Janones usava cartão de ex-assessor, não pagava faturas e pedia reembolso à Câmara, diz PF

A PF informou que todas as outras despesas do cartão em nome do deputado foram quitadas pela conta bancária do ex-assessor
Por: Brado Jornal 13.set.2024 às 09h45
Janones usava cartão de ex-assessor, não pagava faturas e pedia reembolso à Câmara, diz PF
Tomaz Silva/Agência Brasil

No relatório que levou ao indiciamento de André Janones (Avante-MG) por corrupção passiva, peculato e associação criminosa devido à suposta prática de “rachadinha”, a Polícia Federal (PF) revelou que o deputado federal utilizava o cartão de crédito de um ex-assessor para despesas pessoais, sem quitar as faturas.

A investigação descobriu que Janones teria gasto R$ 100,5 mil com um cartão de crédito adicional solicitado pelo ex-assessor. Embora o cartão estivesse em nome de Janones, as despesas eram debitadas na conta bancária do ex-funcionário.

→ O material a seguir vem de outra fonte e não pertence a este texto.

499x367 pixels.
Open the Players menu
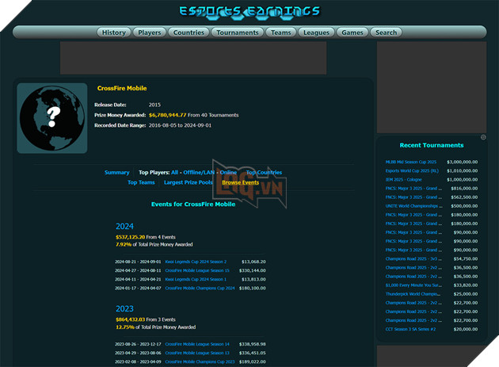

A PF informou que todas as outras despesas do cartão em nome do deputado foram quitadas pela conta bancária do ex-assessor.

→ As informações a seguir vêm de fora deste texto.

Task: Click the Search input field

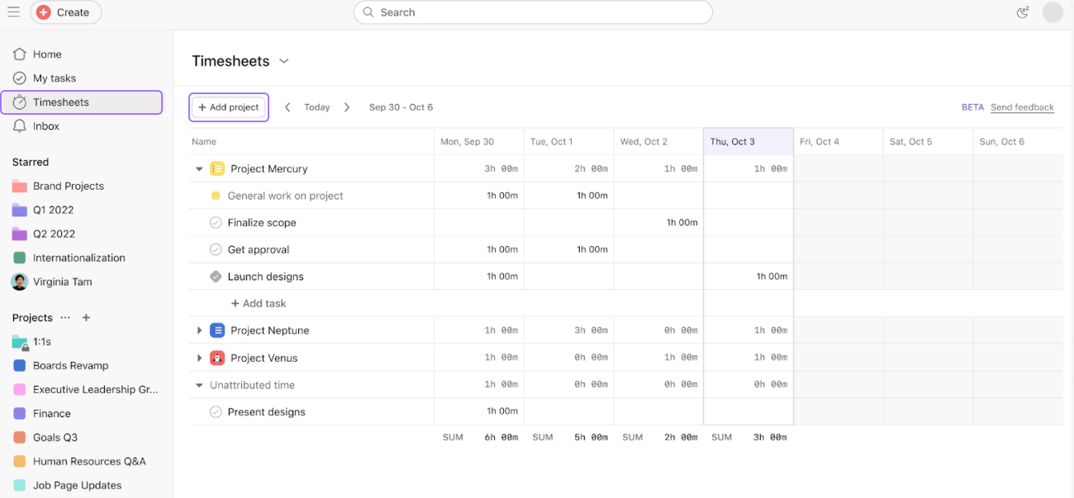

O relatório da PF inclui uma tabela detalhando os principais gastos do cartão. Entre as despesas, destacam-se pouco mais de R$ 25 mil em móveis e eletrodomésticos e R$ 12,2 mil em vestuário.

Além desses, foram identificados gastos com hospedagem, farmácia, restaurantes, funerárias, assinaturas, combustível, estética e academia, totalizando os R$ 100,5 mil.

A PF constatou que o ex-assessor pagou quase todas as faturas do cartão, com exceção de uma, e que Janones não reembolsava o ex-funcionário.

Além disso, o parlamentar recebia ressarcimento da Câmara dos Deputados por alguns dos gastos com o cartão, mas não repassava o valor ao ex-assessor.

O relatório da PF destaca que, além de usar o dinheiro do ex-assessor para cobrir despesas pessoais, Janones solicitava o ressarcimento desses gastos à Câmara dos Deputados, obtendo assim um benefício financeiro ilícito.

A investigação também revelou que, além do cartão adicional, Janones utilizava outro cartão do ex-assessor. A PF encontrou evidências de que cartões em nome do ex-assessor eram usados em datas e locais distintos, sugerindo que pelo menos um deles estava em posse de uma terceira pessoa.